TEXT TO READ

┏━━

Transgressions of the sea are generally slow in human terms, taking not just a lifetime, but thousands to millions of years.* So, don’t get out your scuba gear or life vest because  you won’t be sailing out of the Port of Las Vegas any time soon. For geologists, however, the formation of epicontinental seas can occur relatively rapidly against the backdrop of land more than a billion years old. Typically, the more rapid transgressions occur as glacial ice melts during interglacial warming periods like the current one that began about ten millennia ago. But there’s a back-and-forth cycle here: The opposite process, called regression, can be relatively rapid as climates turn cold and snow accumulates to form glaciers. Locking up Earth’s water in ice on the land causes sea level to fall without a balancing return of water through river runoff. You could also think of the Mississippi Delta as a regressive area because just 8,000 years ago, much of it didn’t exist. Sediments from the mighty river and its distributary rivers filled in areas adjacent to the coast, making new land.

┗━━

DATA EXCERPT
┏━━

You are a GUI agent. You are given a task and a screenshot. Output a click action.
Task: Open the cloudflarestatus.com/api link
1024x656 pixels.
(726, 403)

┗━━

DIRECTIONS FOR THIS TASK
Continue the passage above on marine transgression and regression, picking up after its final sentence about the Mississippi Delta.

RIGHT ANSWER
Of course, the transgressive-regressive cycle is a bit more complex than the above explanation, but there is a point to be made here. The processes of ocean water covering and uncovering the land leaves behind a sequence of sediments that geologists use to identify periods of inundation and drying. Typically, as the sea covers the land, its leading water line is marked by beach materials with which we are all familiar: Sands, some coarse, some medium, and some fine. As the sands migrate inland, they are followed by silts, and they, in turn are followed by muds (clays) as deeper and deeper water migrates over the land. Given sufficient time and deposition, a transgressive sequence is one of muds overlying silts overlying sands. The differences in the particle sizes reflect the differences in turbulence, with nearshore water having a violence not associated with quiet deeper water, where tiny mud particles can settle. When the sea leaves the land, the sequence of sediments reverses, with sands overlying silts overlying muds. Over long periods, the sequences can reverse many times, building thick sequences of sediments that can turn into sedimentary rocks.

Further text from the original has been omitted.